The proposal to designate the inland waters of the Pacific Northwest, from Desolation Sound in British Columbia to Puget Sound in Washington, as the "Salish Sea" has taken a major step forward.
In a decision made in August, but only made known to the Washington State Board of Geographic Names this month, the British Columbia Geographical Names Office has endorsed adopting of the name by the Geographic Names Board of Canada, if Washington and the U.S. do the same.
Because the the body of water lies on both sides of the U.S.-Canada border, getting sign-off from both countries is seen as essential to final adoption of the name. Both the B.C. and Washington Names boards have been working cooperatively to gather input for making a decision. The Washington Board meets Oct. 30 to make a final call on adopting or rejecting the proposal. Input in favor of the name has been stronger than that against, according to Caleb Maki of the Washington Department of Natural Resources. The B.C. approval will likely weigh heavily and favorably with the Washington Board.
One major difference between this proposal and some previous is that the name Salish Sea would not replace any existing names: Puget Sound would remain that, as would Haro Strait, Georgia Strait, the Strait of Juan de Fuca, and other well known features. The best comparison is that it is akin to the "Great Lakes," which refers to a collection of lakes in the U.S. and Canada, but does not supplant Lake Michigan or Lake Superior.

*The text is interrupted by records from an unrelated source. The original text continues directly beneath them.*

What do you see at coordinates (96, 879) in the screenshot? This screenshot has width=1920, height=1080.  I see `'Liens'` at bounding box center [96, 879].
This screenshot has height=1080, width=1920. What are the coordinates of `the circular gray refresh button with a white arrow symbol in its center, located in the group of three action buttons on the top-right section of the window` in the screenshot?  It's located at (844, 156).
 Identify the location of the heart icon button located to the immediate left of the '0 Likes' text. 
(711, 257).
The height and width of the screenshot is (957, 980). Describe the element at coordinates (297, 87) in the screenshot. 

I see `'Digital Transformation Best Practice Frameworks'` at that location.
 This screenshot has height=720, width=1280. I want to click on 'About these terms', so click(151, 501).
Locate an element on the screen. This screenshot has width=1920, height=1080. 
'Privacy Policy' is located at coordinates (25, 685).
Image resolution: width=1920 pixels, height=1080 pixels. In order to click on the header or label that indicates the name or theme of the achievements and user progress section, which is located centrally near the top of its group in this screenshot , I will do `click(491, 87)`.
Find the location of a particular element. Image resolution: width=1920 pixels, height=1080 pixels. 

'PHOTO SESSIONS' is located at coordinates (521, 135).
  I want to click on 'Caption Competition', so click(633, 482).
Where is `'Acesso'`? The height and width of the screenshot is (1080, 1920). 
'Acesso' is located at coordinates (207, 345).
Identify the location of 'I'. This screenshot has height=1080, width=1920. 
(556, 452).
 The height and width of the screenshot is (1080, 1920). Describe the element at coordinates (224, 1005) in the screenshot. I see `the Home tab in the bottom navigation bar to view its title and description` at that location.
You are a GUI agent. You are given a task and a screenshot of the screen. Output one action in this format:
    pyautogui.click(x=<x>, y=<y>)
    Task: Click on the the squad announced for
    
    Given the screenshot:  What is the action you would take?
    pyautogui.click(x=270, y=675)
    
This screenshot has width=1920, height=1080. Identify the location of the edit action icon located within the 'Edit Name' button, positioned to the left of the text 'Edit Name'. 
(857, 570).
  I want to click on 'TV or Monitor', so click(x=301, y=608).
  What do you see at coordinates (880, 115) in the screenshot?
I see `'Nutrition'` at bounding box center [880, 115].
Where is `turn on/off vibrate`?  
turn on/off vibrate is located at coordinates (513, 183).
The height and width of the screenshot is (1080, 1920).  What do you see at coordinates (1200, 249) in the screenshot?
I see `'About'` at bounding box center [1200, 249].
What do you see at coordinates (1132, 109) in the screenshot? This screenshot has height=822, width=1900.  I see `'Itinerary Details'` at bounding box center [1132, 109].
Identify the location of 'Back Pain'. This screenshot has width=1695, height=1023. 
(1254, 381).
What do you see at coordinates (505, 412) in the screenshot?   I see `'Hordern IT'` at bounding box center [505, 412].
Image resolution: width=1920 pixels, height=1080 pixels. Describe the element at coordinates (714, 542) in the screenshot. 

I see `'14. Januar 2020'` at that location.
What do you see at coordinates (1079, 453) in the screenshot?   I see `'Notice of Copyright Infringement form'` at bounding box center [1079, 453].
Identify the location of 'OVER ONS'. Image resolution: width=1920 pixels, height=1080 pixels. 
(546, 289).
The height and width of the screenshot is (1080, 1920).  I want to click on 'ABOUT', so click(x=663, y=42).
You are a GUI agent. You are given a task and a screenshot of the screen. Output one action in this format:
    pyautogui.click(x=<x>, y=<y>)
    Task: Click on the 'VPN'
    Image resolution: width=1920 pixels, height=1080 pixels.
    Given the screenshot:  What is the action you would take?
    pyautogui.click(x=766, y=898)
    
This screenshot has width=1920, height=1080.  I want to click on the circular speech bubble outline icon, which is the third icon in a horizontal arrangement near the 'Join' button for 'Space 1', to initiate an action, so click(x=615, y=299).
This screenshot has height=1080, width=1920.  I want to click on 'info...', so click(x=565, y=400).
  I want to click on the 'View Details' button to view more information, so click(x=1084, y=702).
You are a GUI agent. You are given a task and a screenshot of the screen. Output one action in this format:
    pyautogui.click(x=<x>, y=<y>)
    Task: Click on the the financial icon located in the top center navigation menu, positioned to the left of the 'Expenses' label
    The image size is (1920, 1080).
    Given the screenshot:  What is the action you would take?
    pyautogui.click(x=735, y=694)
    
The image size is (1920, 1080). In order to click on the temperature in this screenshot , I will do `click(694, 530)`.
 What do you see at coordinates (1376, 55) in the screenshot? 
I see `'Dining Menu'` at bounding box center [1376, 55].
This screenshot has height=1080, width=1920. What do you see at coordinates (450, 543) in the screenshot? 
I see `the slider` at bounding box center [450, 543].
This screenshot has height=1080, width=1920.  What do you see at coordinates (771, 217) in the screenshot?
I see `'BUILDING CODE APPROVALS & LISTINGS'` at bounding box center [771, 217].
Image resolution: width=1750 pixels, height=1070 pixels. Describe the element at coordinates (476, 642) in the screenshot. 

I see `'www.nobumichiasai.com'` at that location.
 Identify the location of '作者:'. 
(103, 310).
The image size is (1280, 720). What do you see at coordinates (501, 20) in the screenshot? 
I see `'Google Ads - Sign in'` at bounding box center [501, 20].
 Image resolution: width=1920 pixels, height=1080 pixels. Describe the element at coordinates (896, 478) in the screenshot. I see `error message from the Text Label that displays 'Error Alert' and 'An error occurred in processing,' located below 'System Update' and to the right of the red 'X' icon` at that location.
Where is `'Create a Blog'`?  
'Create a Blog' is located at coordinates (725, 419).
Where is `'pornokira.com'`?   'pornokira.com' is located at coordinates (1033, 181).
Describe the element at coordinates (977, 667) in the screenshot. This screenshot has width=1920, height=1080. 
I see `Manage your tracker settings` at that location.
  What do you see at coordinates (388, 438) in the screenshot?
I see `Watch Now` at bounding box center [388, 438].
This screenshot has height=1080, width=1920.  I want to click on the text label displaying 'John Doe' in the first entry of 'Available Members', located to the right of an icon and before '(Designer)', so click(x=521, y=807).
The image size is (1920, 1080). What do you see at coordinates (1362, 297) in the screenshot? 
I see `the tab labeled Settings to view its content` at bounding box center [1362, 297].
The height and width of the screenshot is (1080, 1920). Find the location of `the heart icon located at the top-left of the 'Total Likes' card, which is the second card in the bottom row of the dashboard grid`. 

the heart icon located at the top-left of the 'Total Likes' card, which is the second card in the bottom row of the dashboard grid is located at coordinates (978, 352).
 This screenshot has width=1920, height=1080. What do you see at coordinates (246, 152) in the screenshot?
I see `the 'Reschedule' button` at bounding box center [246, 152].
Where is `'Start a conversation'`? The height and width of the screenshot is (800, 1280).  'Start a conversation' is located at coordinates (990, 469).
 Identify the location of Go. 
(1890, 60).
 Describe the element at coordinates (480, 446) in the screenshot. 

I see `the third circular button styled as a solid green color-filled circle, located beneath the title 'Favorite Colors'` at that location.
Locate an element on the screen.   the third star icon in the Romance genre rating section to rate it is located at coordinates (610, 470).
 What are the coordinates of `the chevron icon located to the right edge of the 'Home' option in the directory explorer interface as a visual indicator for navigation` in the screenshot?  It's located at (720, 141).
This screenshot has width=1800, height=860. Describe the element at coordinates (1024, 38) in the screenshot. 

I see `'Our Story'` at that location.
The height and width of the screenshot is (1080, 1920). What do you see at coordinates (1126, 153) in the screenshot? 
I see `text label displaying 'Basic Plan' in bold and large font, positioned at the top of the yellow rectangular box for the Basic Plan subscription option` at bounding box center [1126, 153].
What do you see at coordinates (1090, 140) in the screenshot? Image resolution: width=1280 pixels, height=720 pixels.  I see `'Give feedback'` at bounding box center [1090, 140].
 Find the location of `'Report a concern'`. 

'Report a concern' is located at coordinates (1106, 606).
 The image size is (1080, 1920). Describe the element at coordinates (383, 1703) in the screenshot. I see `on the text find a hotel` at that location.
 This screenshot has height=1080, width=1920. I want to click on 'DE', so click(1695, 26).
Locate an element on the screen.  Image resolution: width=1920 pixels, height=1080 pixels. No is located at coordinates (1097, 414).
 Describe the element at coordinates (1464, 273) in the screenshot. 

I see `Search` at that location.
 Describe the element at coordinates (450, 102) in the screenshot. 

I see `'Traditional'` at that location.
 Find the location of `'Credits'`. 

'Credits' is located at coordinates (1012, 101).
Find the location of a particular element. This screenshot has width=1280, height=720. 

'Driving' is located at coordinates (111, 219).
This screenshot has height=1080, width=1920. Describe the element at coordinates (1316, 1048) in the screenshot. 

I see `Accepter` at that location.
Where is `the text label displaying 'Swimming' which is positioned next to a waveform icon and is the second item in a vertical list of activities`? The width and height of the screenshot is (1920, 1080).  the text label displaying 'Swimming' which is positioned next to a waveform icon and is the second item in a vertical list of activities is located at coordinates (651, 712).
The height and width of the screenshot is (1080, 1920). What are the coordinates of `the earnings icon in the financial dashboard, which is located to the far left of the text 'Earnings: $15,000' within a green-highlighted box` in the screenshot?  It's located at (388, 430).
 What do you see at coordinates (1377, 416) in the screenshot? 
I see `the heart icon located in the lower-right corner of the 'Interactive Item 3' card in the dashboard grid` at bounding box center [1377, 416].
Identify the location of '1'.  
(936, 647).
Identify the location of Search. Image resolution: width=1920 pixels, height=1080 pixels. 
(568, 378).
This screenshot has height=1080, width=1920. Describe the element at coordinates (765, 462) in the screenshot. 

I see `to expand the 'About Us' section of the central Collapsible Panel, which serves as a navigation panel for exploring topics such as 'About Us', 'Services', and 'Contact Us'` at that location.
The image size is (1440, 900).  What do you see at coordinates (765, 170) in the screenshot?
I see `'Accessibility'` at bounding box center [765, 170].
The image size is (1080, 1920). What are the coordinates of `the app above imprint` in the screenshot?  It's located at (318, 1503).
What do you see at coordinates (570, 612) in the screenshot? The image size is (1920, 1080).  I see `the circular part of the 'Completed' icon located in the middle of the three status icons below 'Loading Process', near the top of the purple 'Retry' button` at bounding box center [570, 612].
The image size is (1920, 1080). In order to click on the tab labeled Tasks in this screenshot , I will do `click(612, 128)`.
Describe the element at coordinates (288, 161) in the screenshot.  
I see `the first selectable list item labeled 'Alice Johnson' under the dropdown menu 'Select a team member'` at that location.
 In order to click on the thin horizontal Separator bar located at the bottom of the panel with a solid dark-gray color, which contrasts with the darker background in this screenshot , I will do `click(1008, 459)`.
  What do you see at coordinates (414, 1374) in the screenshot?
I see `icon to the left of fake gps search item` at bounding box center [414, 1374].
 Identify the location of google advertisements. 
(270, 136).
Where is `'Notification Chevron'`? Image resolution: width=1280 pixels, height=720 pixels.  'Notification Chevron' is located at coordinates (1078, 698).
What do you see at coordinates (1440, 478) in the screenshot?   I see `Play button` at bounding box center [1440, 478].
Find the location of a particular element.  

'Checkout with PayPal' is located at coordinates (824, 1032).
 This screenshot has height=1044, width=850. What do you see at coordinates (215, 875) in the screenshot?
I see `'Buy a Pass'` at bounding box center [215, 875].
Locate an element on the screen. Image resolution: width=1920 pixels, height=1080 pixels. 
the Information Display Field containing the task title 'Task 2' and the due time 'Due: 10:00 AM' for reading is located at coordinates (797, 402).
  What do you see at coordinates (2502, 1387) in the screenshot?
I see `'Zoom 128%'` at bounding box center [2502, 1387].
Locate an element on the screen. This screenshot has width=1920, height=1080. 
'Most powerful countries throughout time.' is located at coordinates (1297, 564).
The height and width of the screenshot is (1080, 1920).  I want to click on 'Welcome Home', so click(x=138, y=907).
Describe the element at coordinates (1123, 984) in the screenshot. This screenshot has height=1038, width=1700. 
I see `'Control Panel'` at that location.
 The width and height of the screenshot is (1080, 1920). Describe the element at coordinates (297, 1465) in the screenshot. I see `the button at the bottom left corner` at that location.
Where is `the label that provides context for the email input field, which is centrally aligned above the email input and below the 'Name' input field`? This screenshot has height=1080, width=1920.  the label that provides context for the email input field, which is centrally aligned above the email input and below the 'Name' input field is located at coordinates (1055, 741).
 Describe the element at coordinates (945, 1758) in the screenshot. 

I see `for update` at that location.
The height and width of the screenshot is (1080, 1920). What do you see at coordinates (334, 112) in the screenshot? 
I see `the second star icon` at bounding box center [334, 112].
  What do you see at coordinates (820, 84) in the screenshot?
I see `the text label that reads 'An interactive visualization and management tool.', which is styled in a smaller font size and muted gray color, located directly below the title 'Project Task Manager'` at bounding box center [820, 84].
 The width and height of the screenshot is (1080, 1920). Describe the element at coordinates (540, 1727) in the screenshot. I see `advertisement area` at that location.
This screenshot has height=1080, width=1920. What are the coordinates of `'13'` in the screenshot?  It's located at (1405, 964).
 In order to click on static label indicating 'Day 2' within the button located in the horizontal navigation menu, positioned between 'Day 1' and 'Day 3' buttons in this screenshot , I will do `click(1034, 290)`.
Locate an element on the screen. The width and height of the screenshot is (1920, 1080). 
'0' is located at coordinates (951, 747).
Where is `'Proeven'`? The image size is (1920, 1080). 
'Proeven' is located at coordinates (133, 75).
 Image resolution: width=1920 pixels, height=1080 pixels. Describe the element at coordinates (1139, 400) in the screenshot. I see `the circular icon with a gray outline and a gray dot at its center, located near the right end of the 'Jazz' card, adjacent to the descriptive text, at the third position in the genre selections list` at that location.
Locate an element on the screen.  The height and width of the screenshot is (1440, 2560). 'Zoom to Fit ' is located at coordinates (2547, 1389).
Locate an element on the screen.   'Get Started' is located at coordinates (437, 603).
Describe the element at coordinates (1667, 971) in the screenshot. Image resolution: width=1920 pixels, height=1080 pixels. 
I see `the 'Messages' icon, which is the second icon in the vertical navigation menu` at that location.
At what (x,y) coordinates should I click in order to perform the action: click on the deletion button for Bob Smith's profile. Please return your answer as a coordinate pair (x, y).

In the B.C. Names Office's recommendation, dated Aug. 7, Janet Mason, B.C. member of the Canadian Names board, cites the fact the the "Salish Sea" is already in common use among resource management professionals; is already in general public use; has been endorsed by the Coast Salish Gathering, a regional tribal organization; has generated positive public feedback, and would not alter existing names.
A quick survey of feedback gathered by the B.C. and Washington boards indicates that most objectors to the idea — setting aside the misconception that names like Puget Sound would be changed — consider it a waste of time or an attempt to ride the "hobby horse," as one complainant expressed it, of political correctness.
Boosters hope the new name will help tie the region together around greater awareness of the Salish Sea ecosystem, and argue that it gives recognition to indigenous inhabitants of the region. Northwest tourism businesses in the area already use the name frequently to promote cruises, whale watching and other activities.